Request — Can you reproduce the forum post about the Netflix promo on TiVo, below, word for word and in full?

Supplied passage —

*** Block opens ***

# Netflix promo implies TiVo Series2 can stream movies



## DZeckhausen (Feb 10, 2004)

I've been enjoying nearly trouble-free Netflix on my TiVo HD for about two weeks now. The other day, I started seeing the following Netflix promo at the bottom of the screen:

*It's Netflix on Tivo!*I clicked on the promo link and the screen showed a Netflix banner ad and when I scrolled to the second menu item:

*How to download movies now*

the banner at the top of the screen displayed the following text:

Movies and TV episodes you place in your instant queue are automatically listed in a menu on your TiVo DVR. Find out more.

*** Block closes ***

Dataset content —
*** Block opens ***

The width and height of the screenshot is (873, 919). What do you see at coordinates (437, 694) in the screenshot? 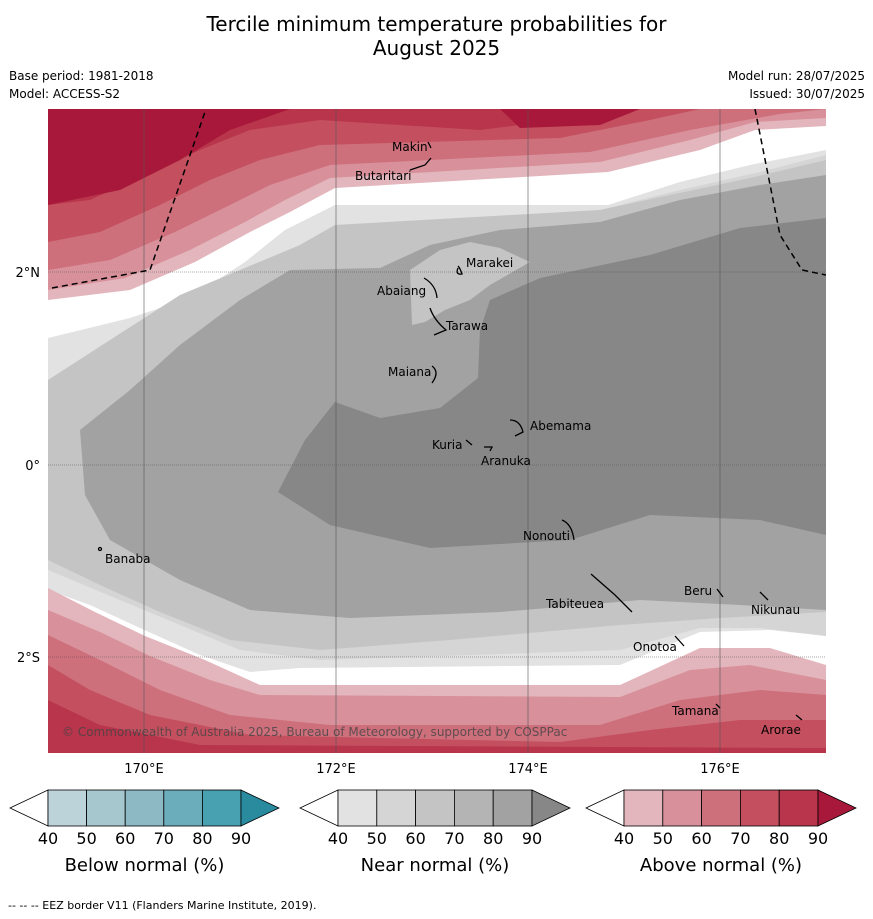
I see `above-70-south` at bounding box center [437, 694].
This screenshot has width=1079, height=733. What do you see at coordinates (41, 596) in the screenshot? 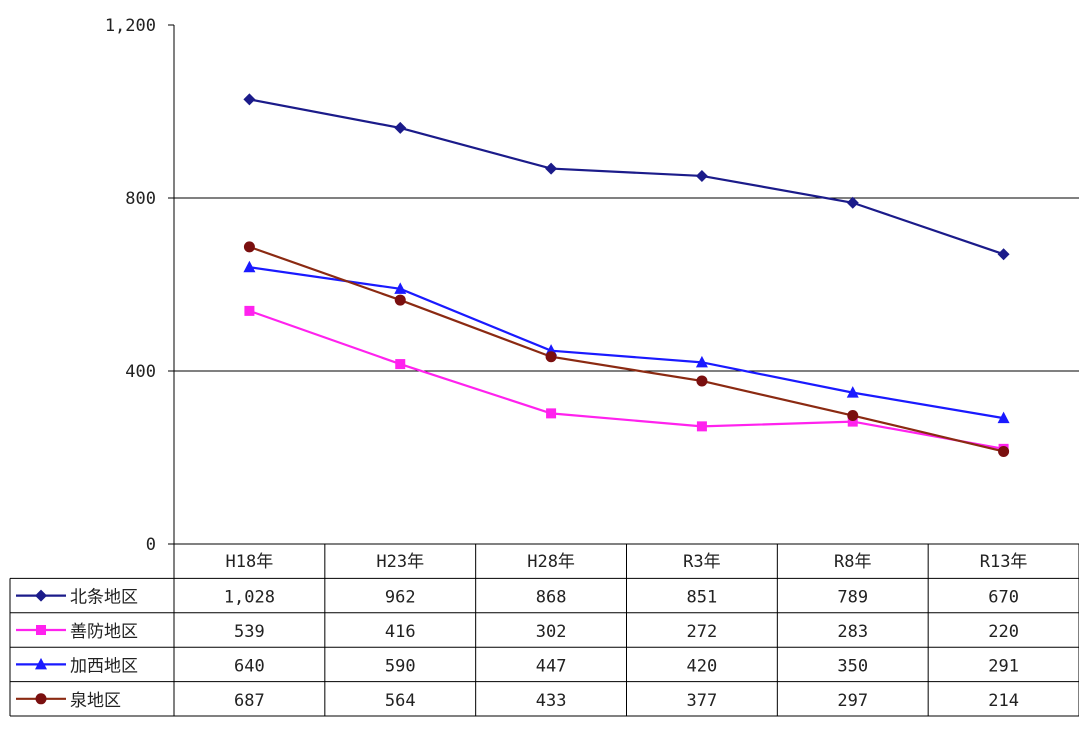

*** Block closes ***

Answer below —
# Netflix promo implies TiVo Series2 can stream movies



## DZeckhausen (Feb 10, 2004)

I've been enjoying nearly trouble-free Netflix on my TiVo HD for about two weeks now. The other day, I started seeing the following Netflix promo at the bottom of the screen:

*It's Netflix on Tivo!*I clicked on the promo link and the screen showed a Netflix banner ad and when I scrolled to the second menu item:

*How to download movies now*

the banner at the top of the screen displayed the following text:

Movies and TV episodes you place in your instant queue are automatically listed in a menu on your TiVo DVR. Find out more.